See also
Help for any specific CLI command can be displayed using the -h argument. See Command line help for more information.
The omero obj command allows to create and update OMERO objects. More information can be displayed using bin/omero obj -h.
The omero obj new subcommand allows to create new objects:
$ bin/omero obj new Object field=value
where Object is the type of object to create, e.g. Dataset or ProjectDatasetLink and field/value is a valid key/value pair for the type of object. For example, the following command creates a new screen with a name and a description:
$ bin/omero obj new Screen name=Screen001 description="screen description"
The omero obj update subcommand allows to update existing objects:
$ bin/omero obj update Object:ID field=value
where Object:ID is the type and the ID of object to update, e.g. Image:1 or PlateDatasetLink:10 and field/value is a valid key/value pair to update for the specified object.

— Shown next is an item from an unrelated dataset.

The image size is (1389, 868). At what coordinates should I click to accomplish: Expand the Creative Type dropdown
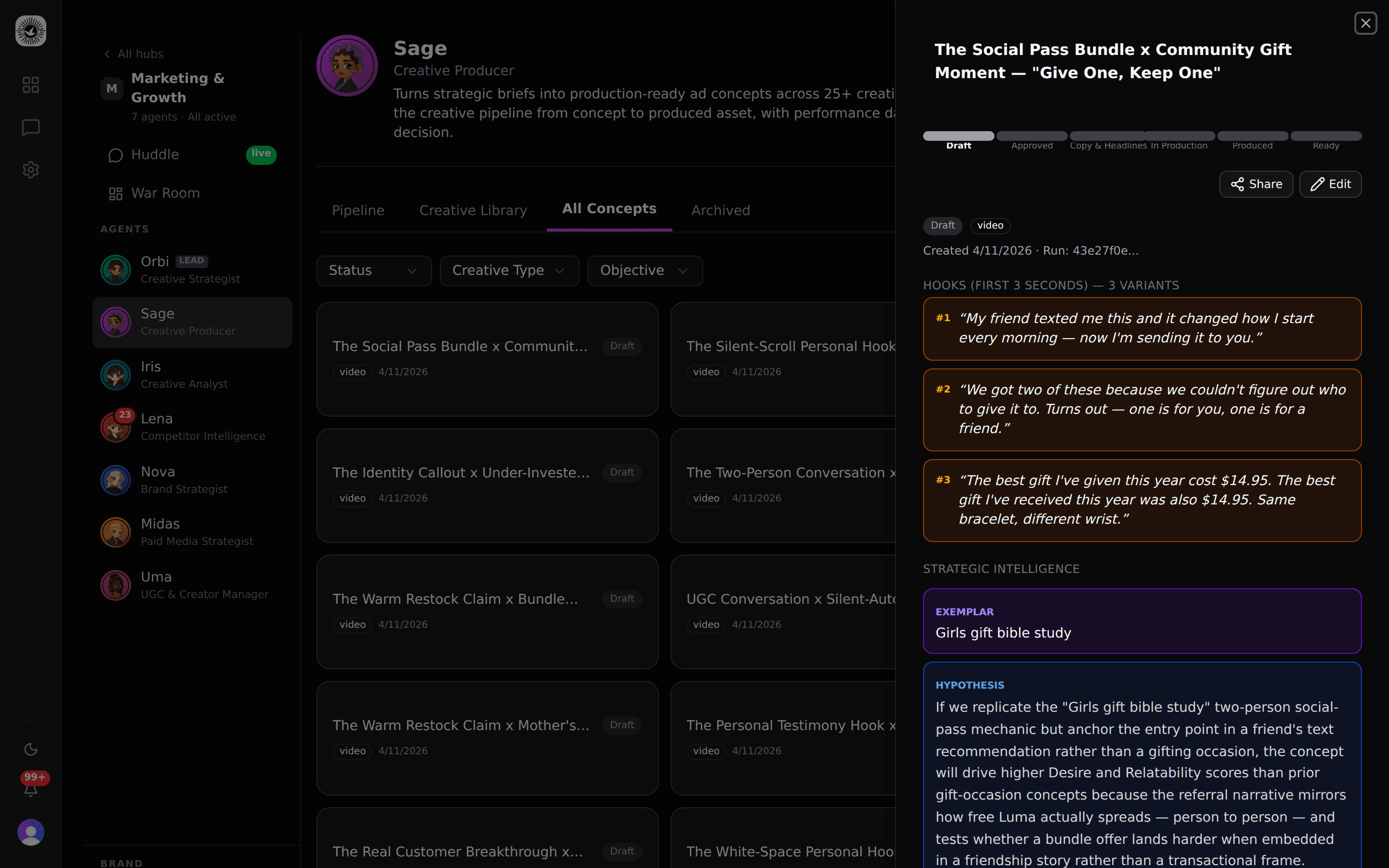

For example, the following command updates the existing screen of ID 2 with a name and a description:
$ bin/omero obj update Screen:2 name=Screen001 description="screen description"
The output of each omero obj command is formatted as Object:ID so that the CLI commands can be redirected and piped together. For example, the following set of commands creates a dataset and a project and links them together:
$ dataset=$(bin/omero obj new Dataset name=dataset-1)
$ project=$(bin/omero obj new Project name=plate-1)
$ bin/omero obj new ProjectDatasetLink parent=$project child=$dataset
Plugins can be written and put in the lib/python/omero/plugins directory. On execution, all plugins in that directory are registered with the CLI. Alternatively, the “–path” argument can be used to point to other plugin files or directories.
The omero.cli.CLI should be considered thread-unsafe. A single connection object is accessible from all plugins via self.ctx.conn(args), and it is assumed that changes to this object will only take place in the current thread. The CLI instance itself, however, can be passed between multiple threads, as long as only one accesses it sequentially, possibly via locking.